START Data to process

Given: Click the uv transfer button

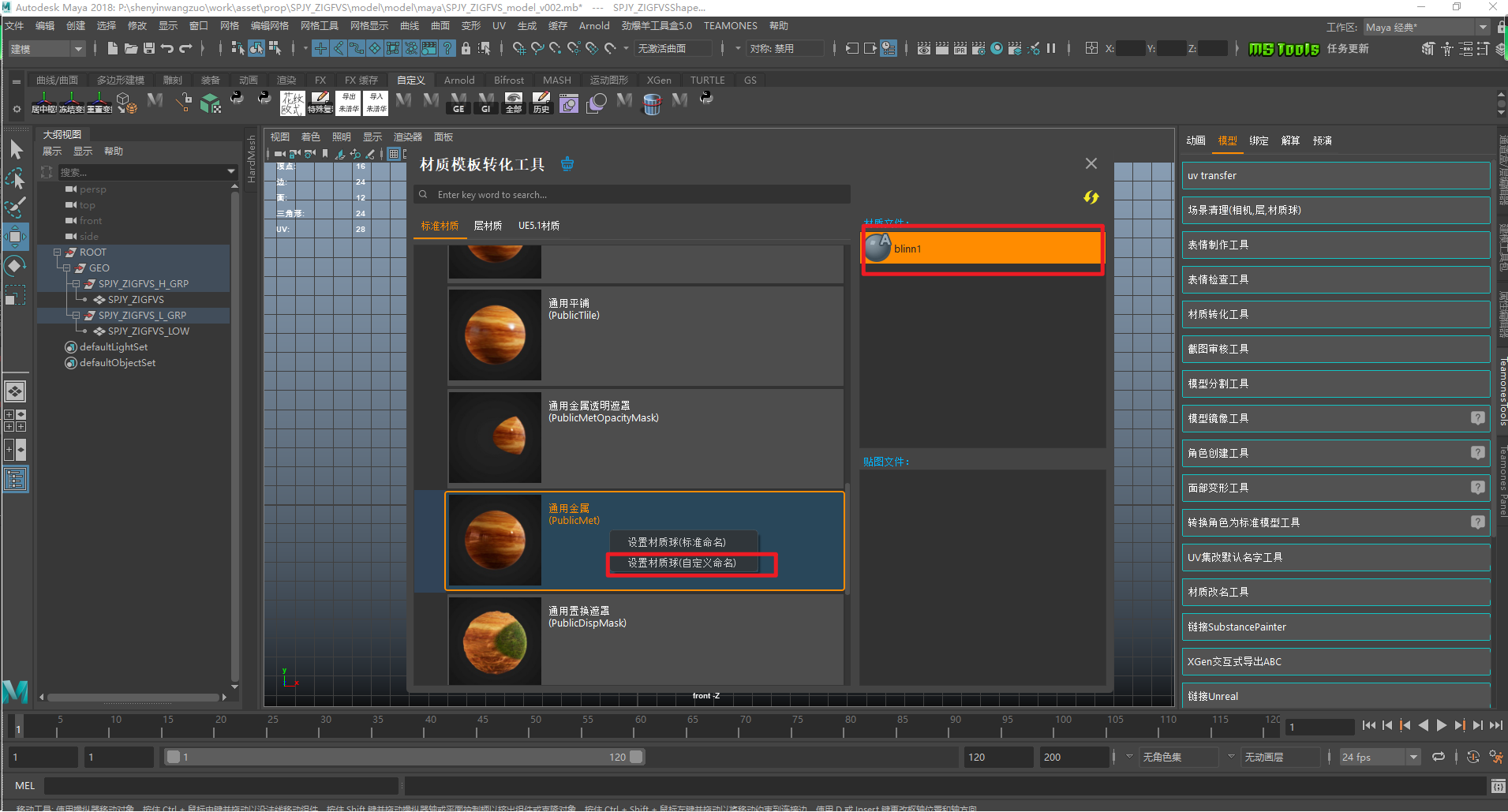Looking at the screenshot, I should (1335, 176).
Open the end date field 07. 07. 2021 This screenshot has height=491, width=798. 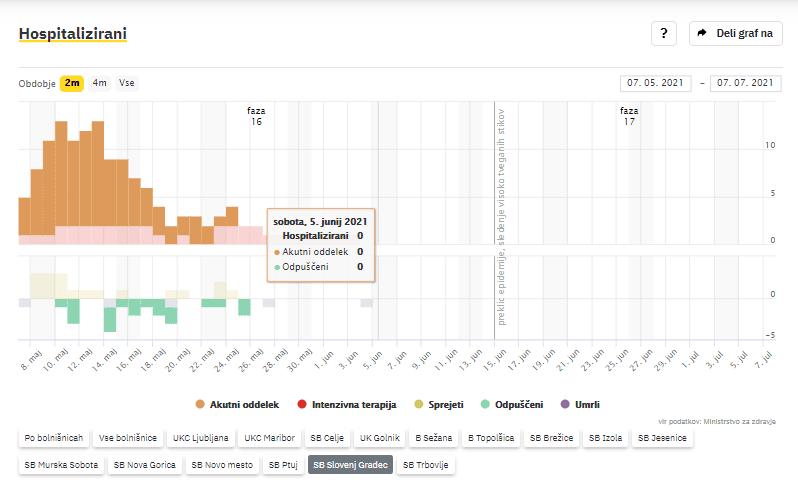click(x=745, y=83)
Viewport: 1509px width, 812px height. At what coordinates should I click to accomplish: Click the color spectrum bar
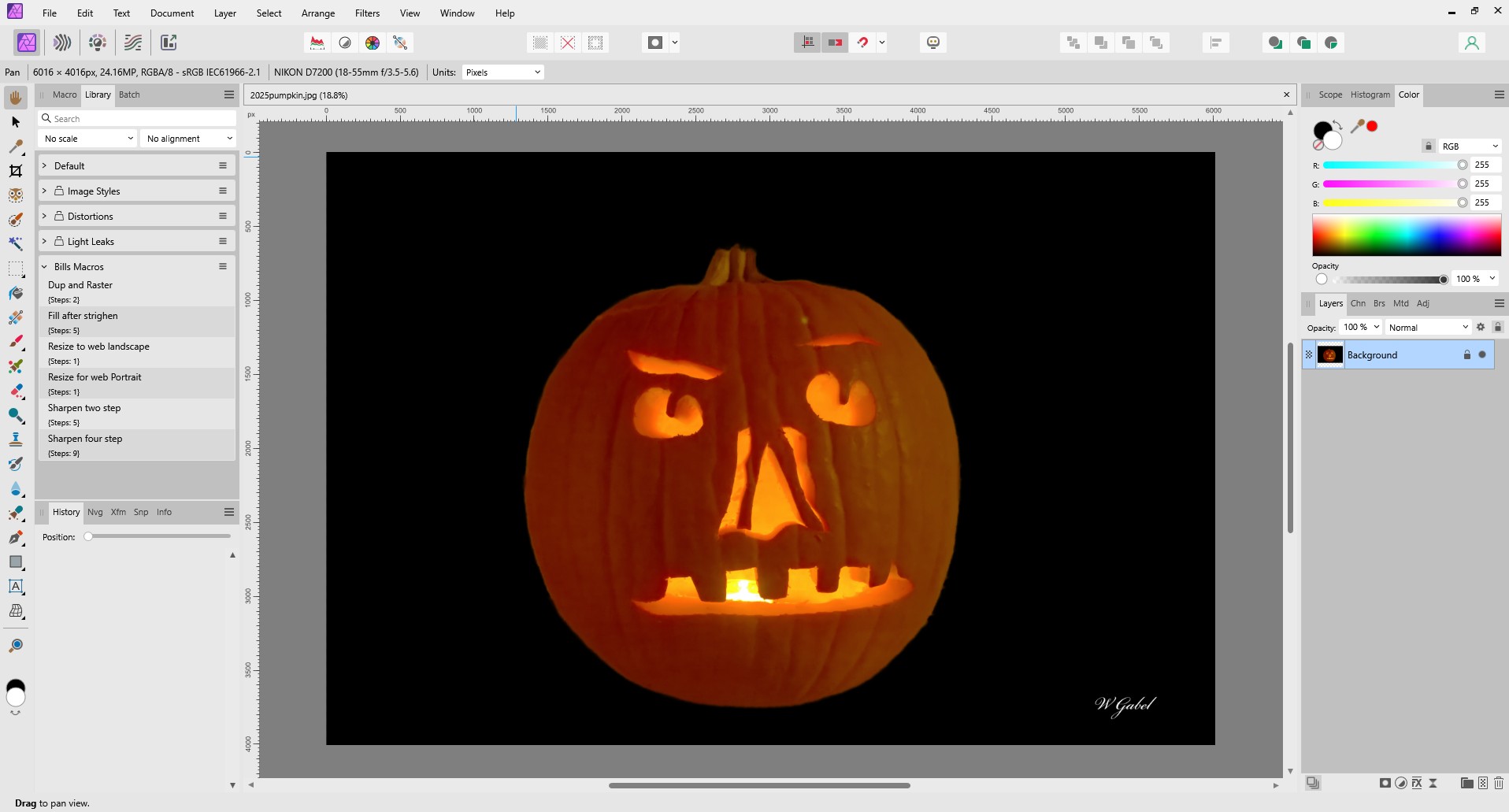(x=1406, y=235)
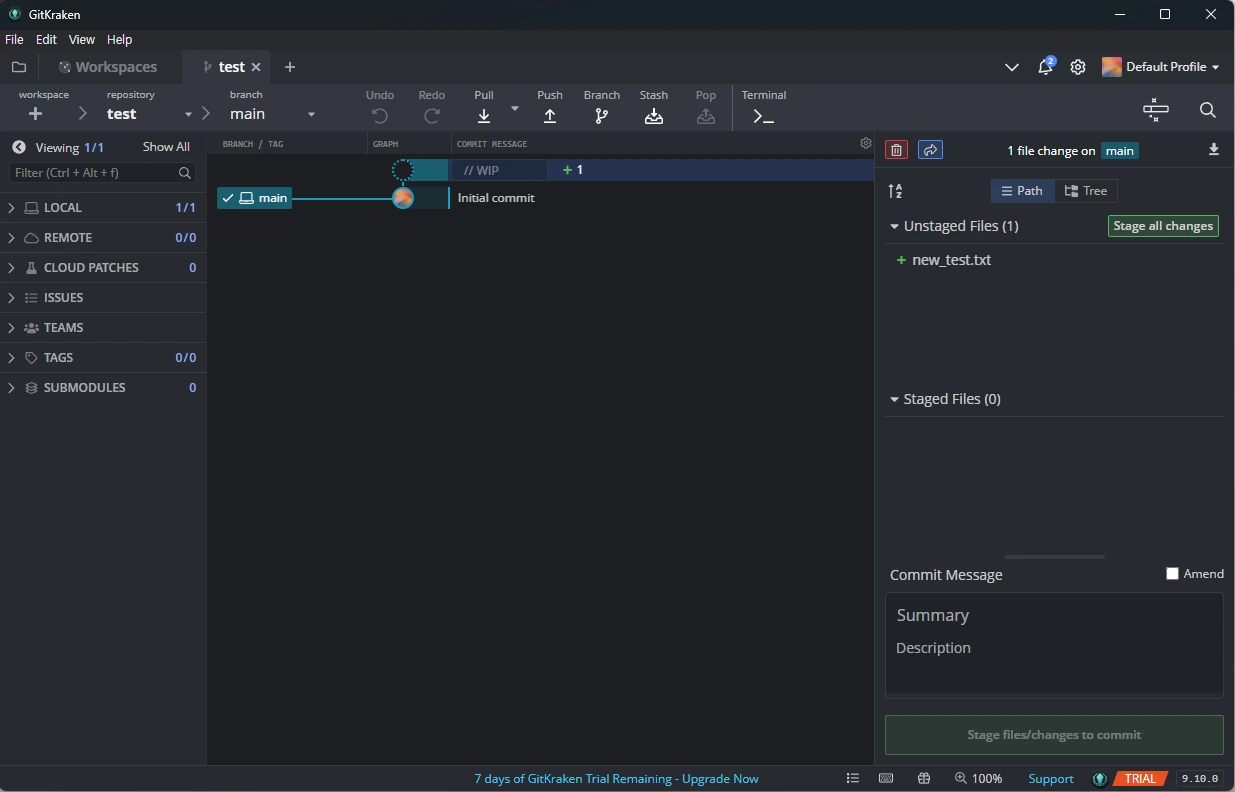Stash current changes via Stash icon
This screenshot has height=792, width=1235.
[x=654, y=116]
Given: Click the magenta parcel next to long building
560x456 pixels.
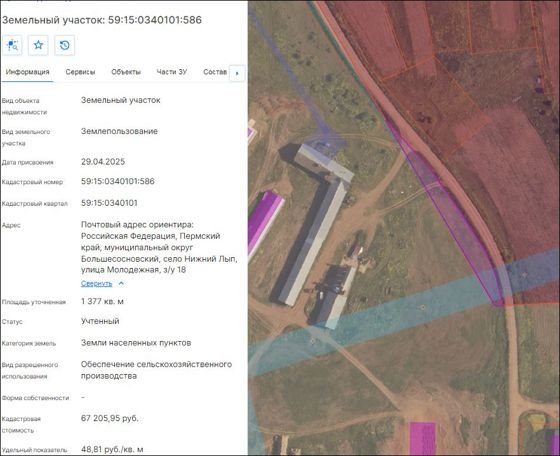Looking at the screenshot, I should click(x=264, y=220).
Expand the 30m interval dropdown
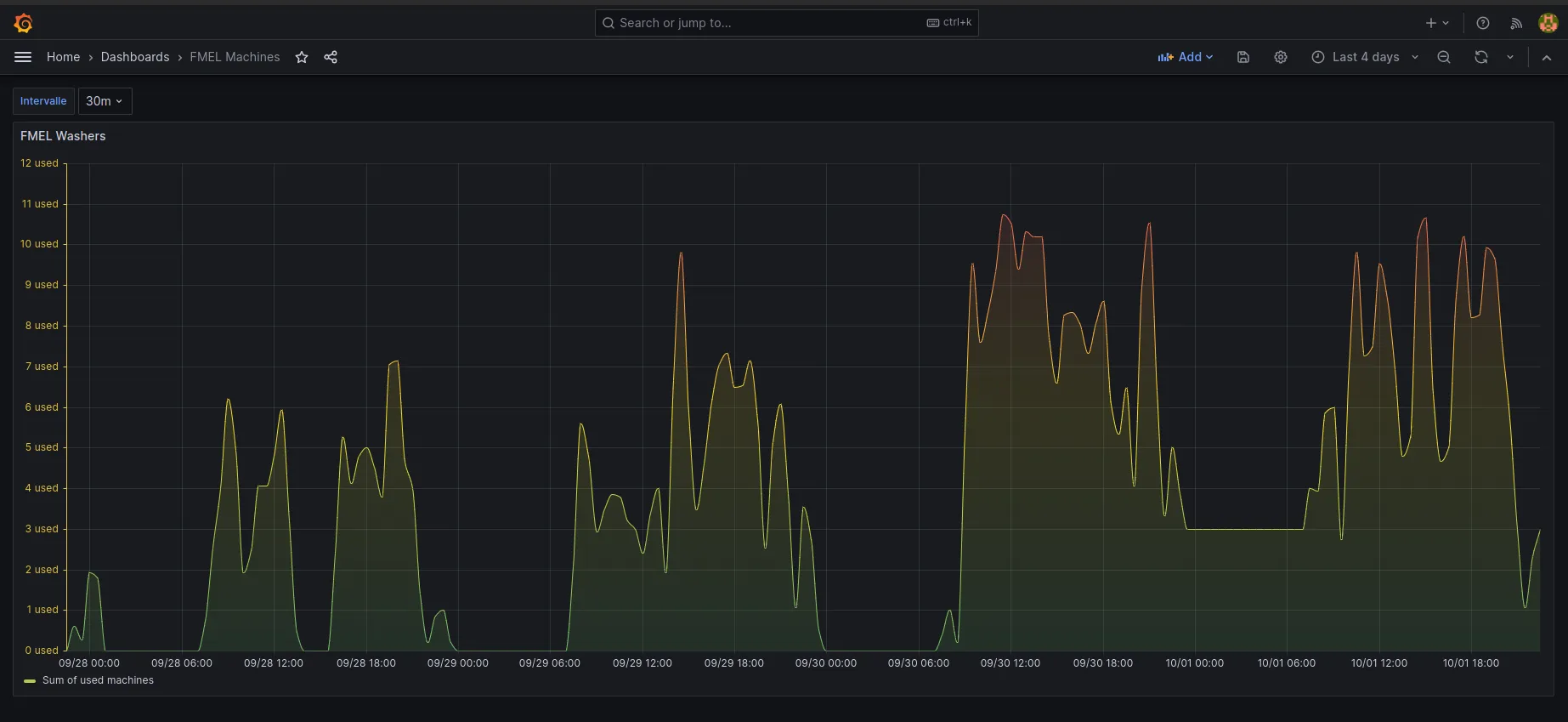This screenshot has width=1568, height=722. click(x=105, y=101)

END Data to process

▶ Problem to work on: Leave the pictures out, and please copy only the lines from the one with "560x456 pixels." through the end of the listing.

▶ Response to the task:
560x456 pixels.
Looking at the screenshot, I should click(x=264, y=220).
Expand the 30m interval dropdown
This screenshot has width=1568, height=722. click(x=105, y=101)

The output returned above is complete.